E’ prosa abbastanza agile, buona la traduzione. Le parole non avvizziscono in una ridondanza di maniera. Usate con onestà paiono appena eccessive per quel tramortirci di dettagli. La sensazione di essere là, dentro, nel lager si nutre di immagini di individui, di corpi, di pensieri, di cose. Lo spirito di sopravvivenza, la volontà inesausta di non voler perdere il profumo dei ricordi, l’unico mondo dentro il quale si riesca ancora a percepirsi liberi dall’agonia quotidiana, permette a lei, poi sopravvissuta, di poter essere libera di non identificarsi con il proprio corpo irrimediabilmente sfinito.
Sono parole nude, liberate, incise, leggere ed impopolari nella volontà di farsi domestiche, indossate come uniformi, ad unica protezione della violenza del tutto manca. Ci rendono consapevoli che pensare significa somministrarsi una violenza quasi peggiore. Trapela dagli odori diligentemente descritti il bisogno di tenere a bada, contrastandolo, un terrore ancor più inesorabile , quello che il puzzo di morte possa e debba sempre regnare sovrano.
Costretta a vivere con il ricordo, Edith Eger, che pubblica questo suo primo libro a 90 anni, ne diventa quasi il mentore buono. Davvero sceglie nel raccontare di lottare ancora contro un annientamento, annunciato in ogni minimo dettaglio come totale e totalizzante.
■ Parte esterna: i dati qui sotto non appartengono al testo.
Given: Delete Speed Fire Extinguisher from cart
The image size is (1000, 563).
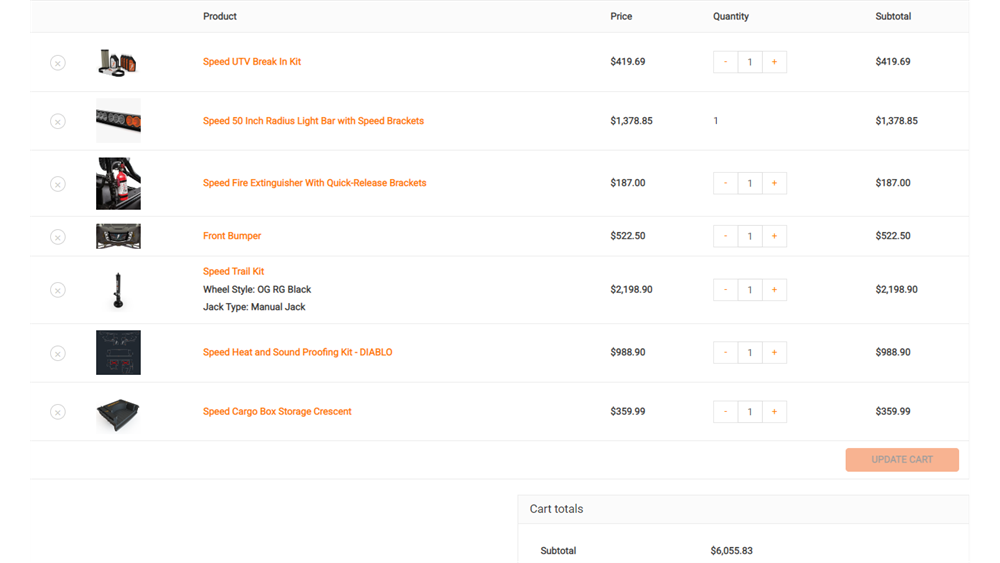Looking at the screenshot, I should [58, 184].
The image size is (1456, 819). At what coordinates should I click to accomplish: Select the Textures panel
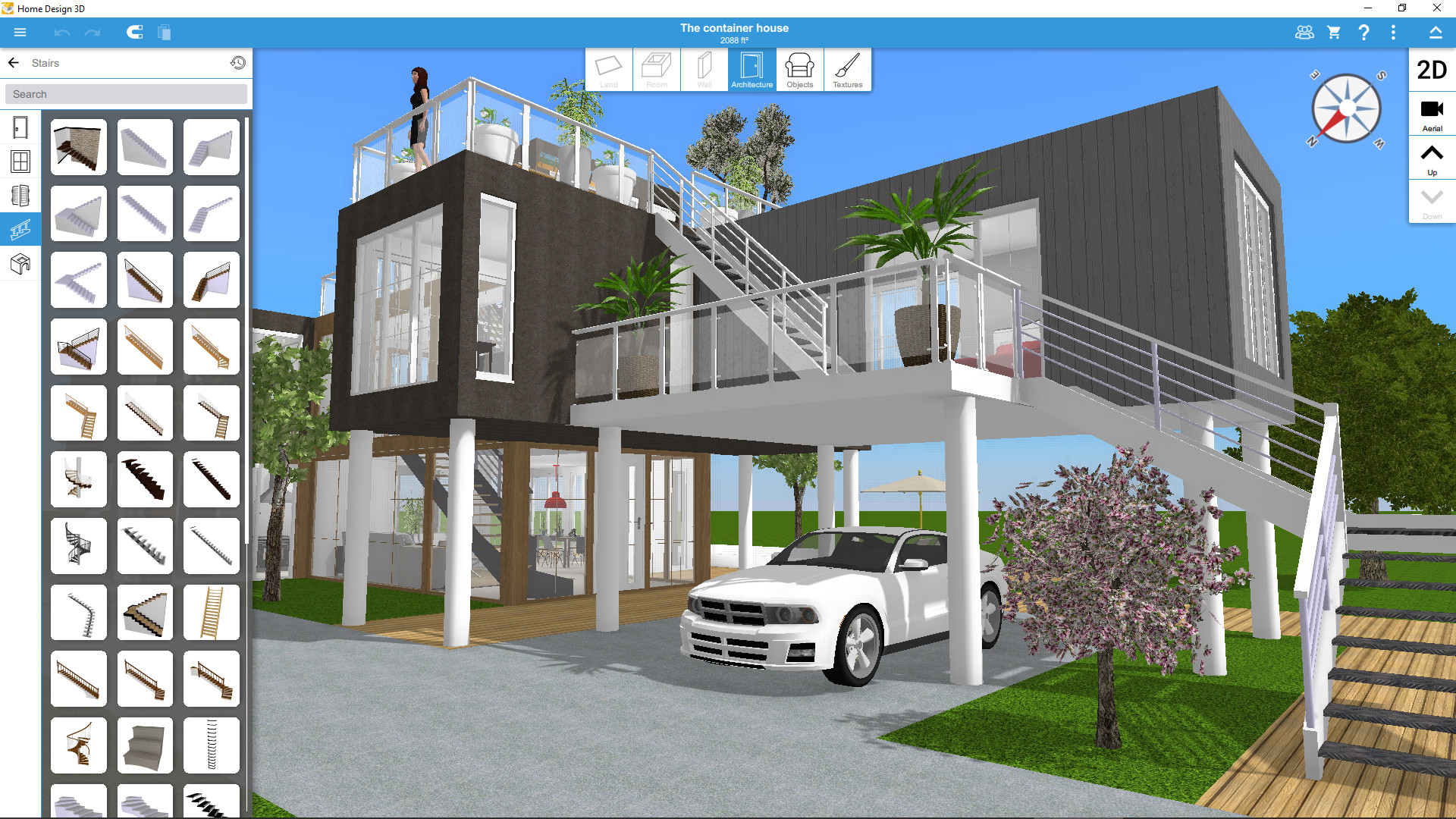tap(846, 69)
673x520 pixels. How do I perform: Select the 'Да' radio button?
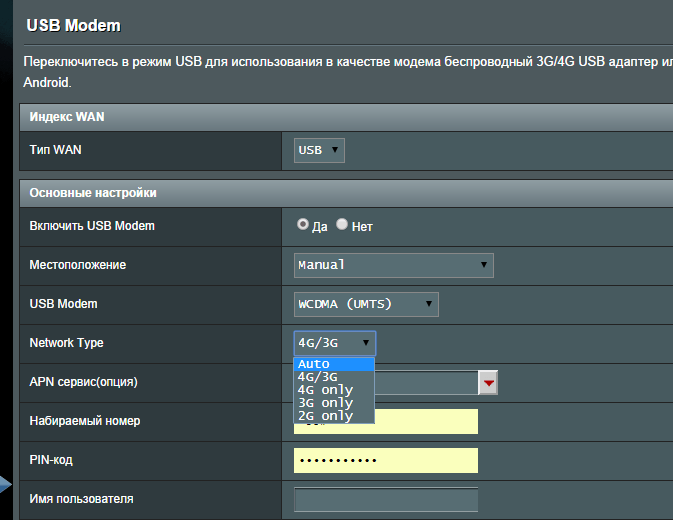[303, 225]
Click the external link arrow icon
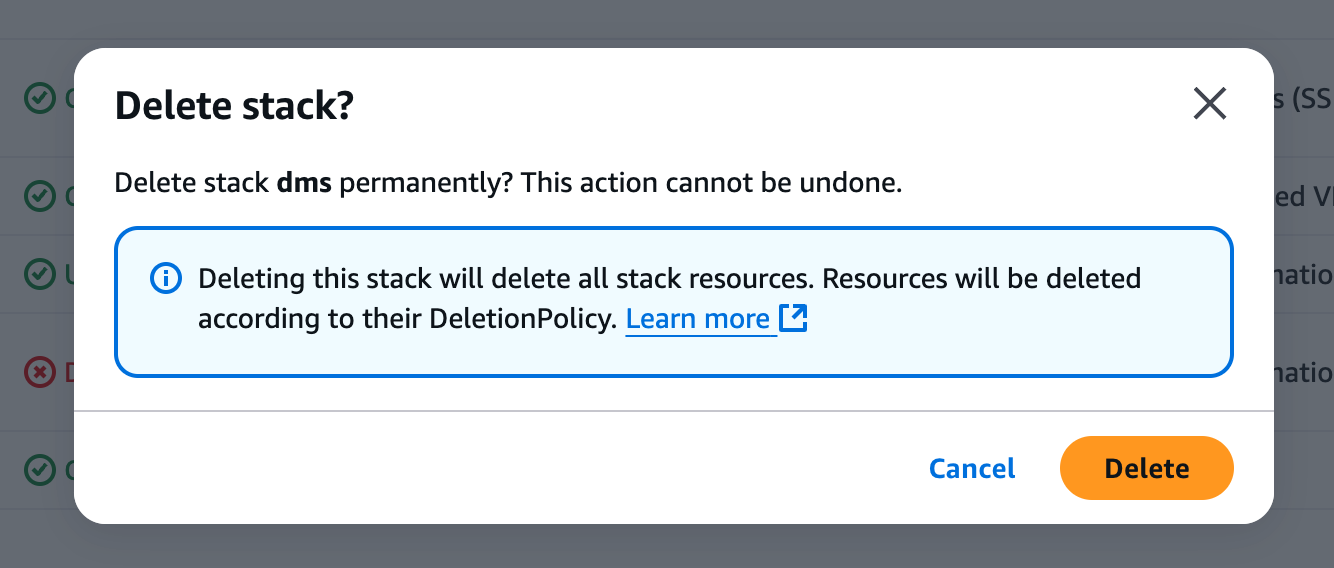 pos(793,319)
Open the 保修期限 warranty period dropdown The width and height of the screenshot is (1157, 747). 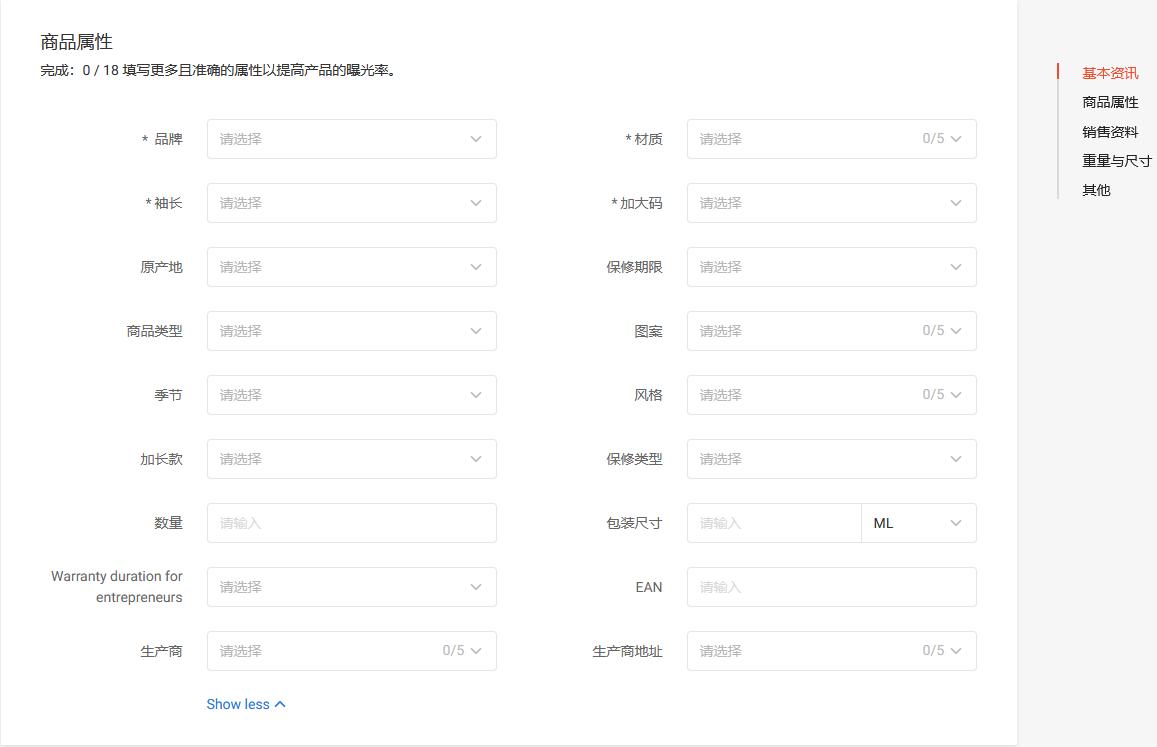point(831,267)
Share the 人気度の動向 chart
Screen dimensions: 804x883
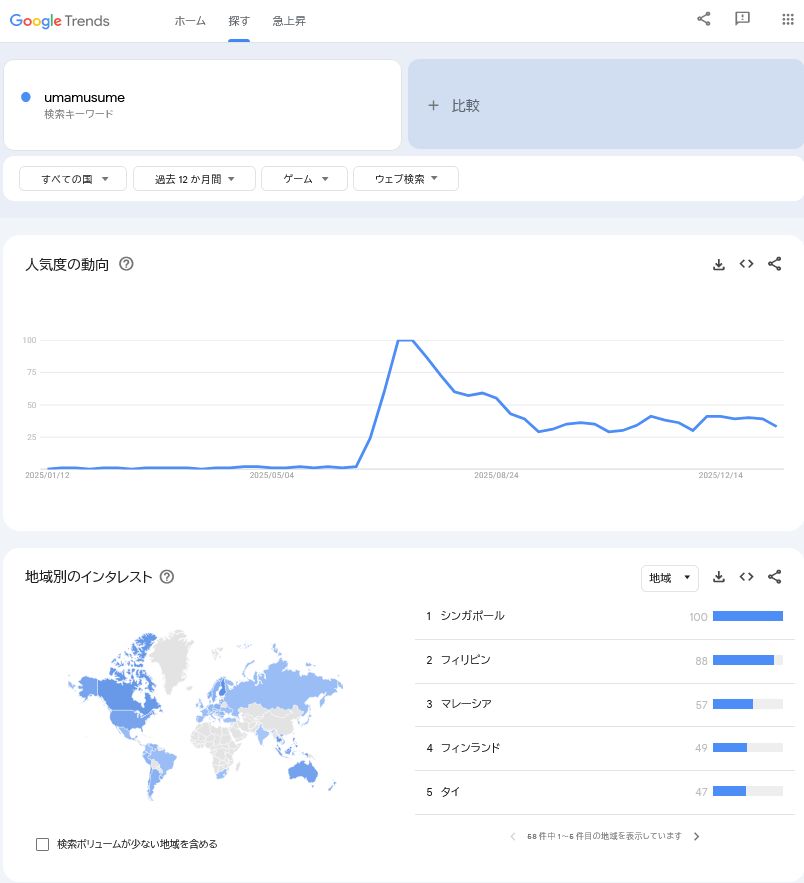click(x=774, y=264)
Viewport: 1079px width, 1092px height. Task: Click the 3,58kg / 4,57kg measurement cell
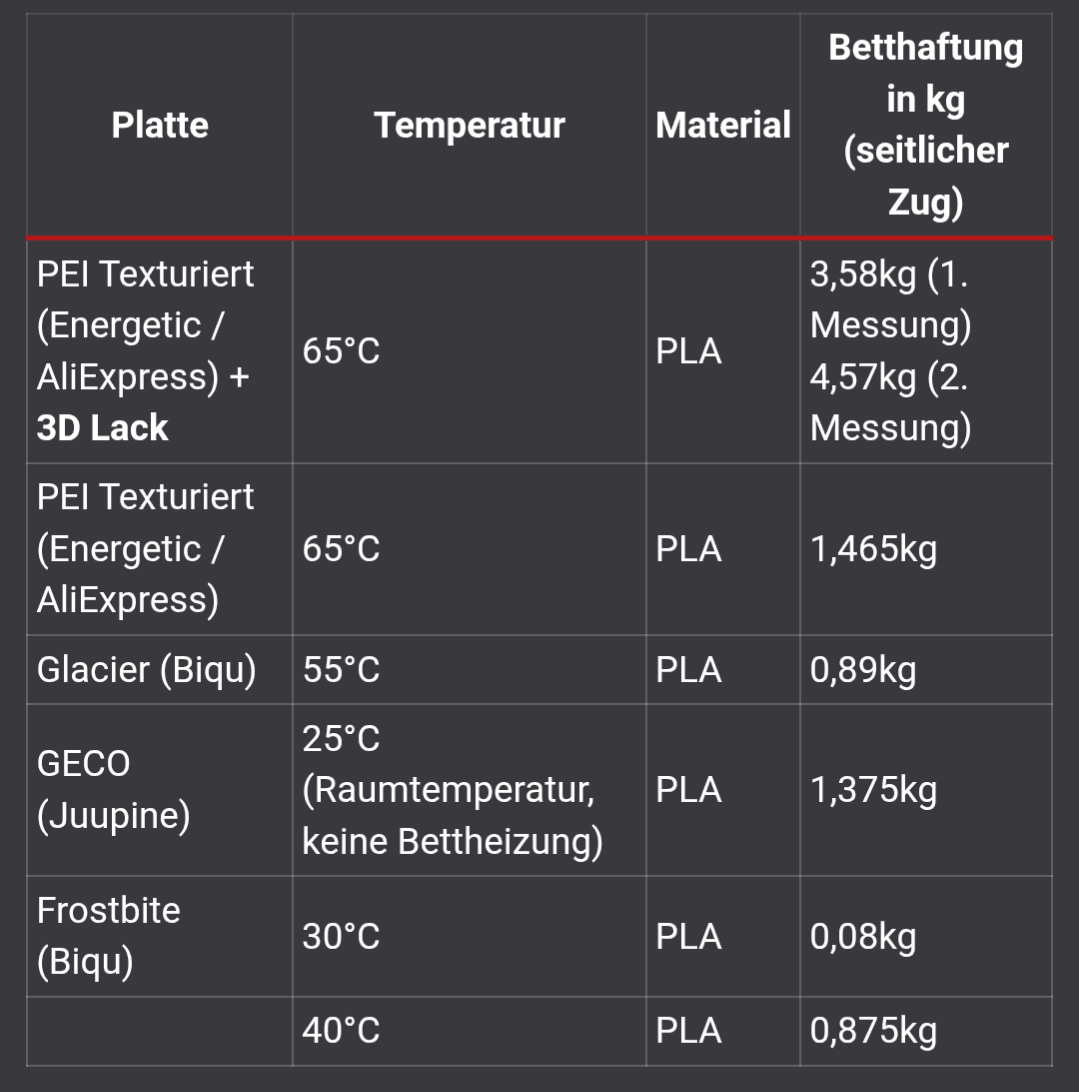pos(890,351)
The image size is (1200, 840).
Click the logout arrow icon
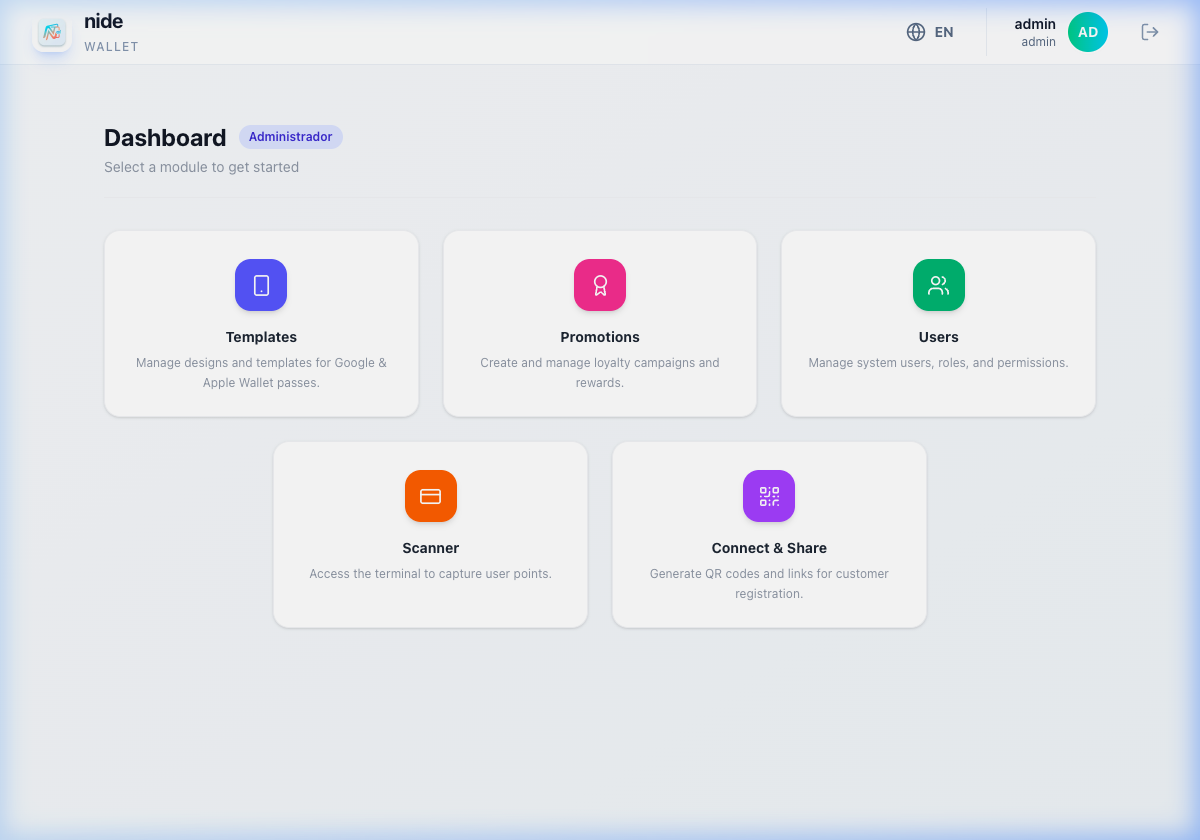[x=1150, y=31]
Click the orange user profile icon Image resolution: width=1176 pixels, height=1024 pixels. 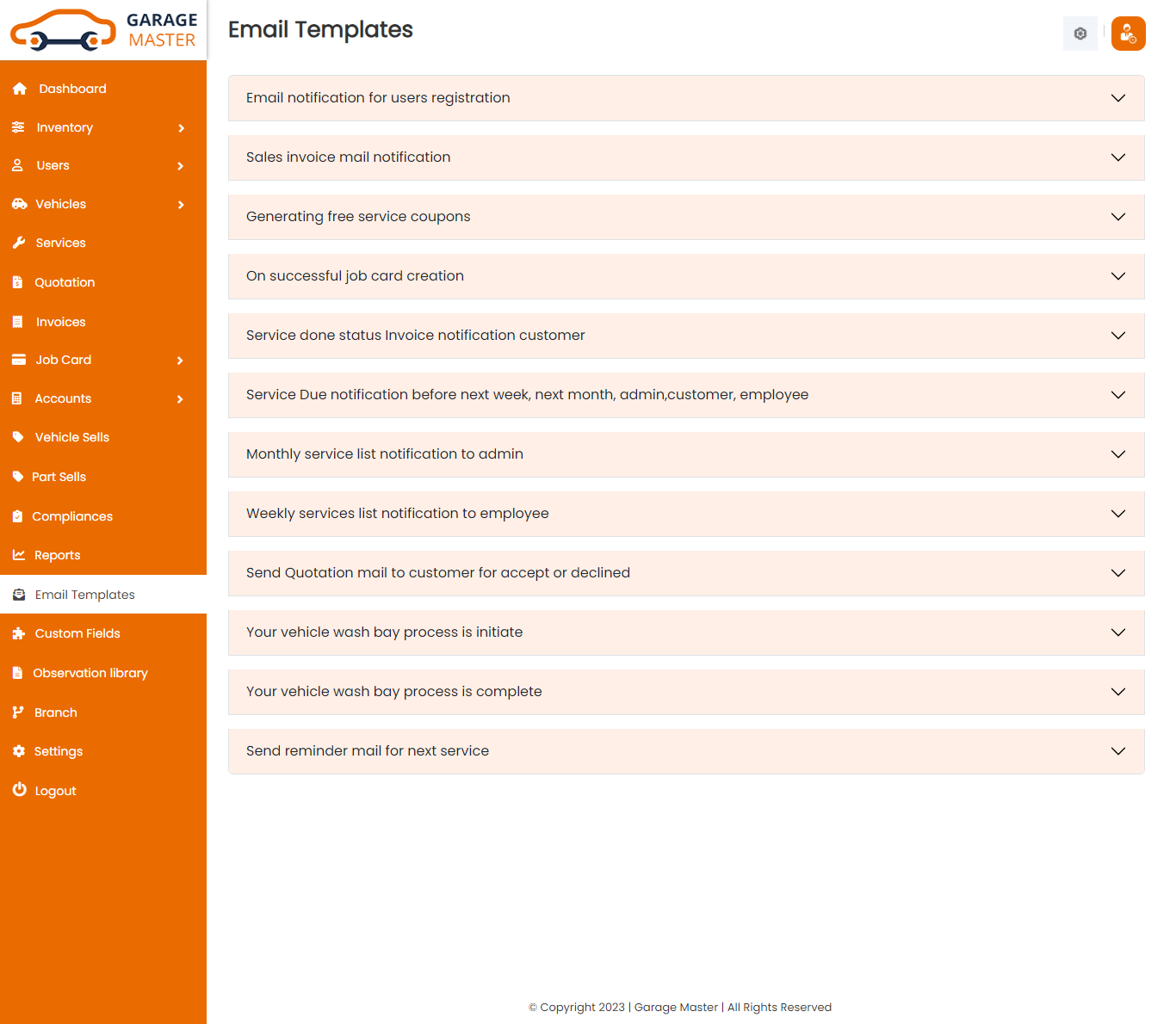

Usa il suo bisturi di dolore e di rabbia per trovare la speranza, evitando di serrare la bocca .
Solo la forza di voler vivere è riuscita a renderla più forte del suo strazio.
Dal testo di Edith Eva Eger La scelta di Edith, edizione Corbaccio, dicembre 2017,in originale The Choice Escape the past and embrace the possible, traduzione dall’originale americano di Lucia Corradini Caspani.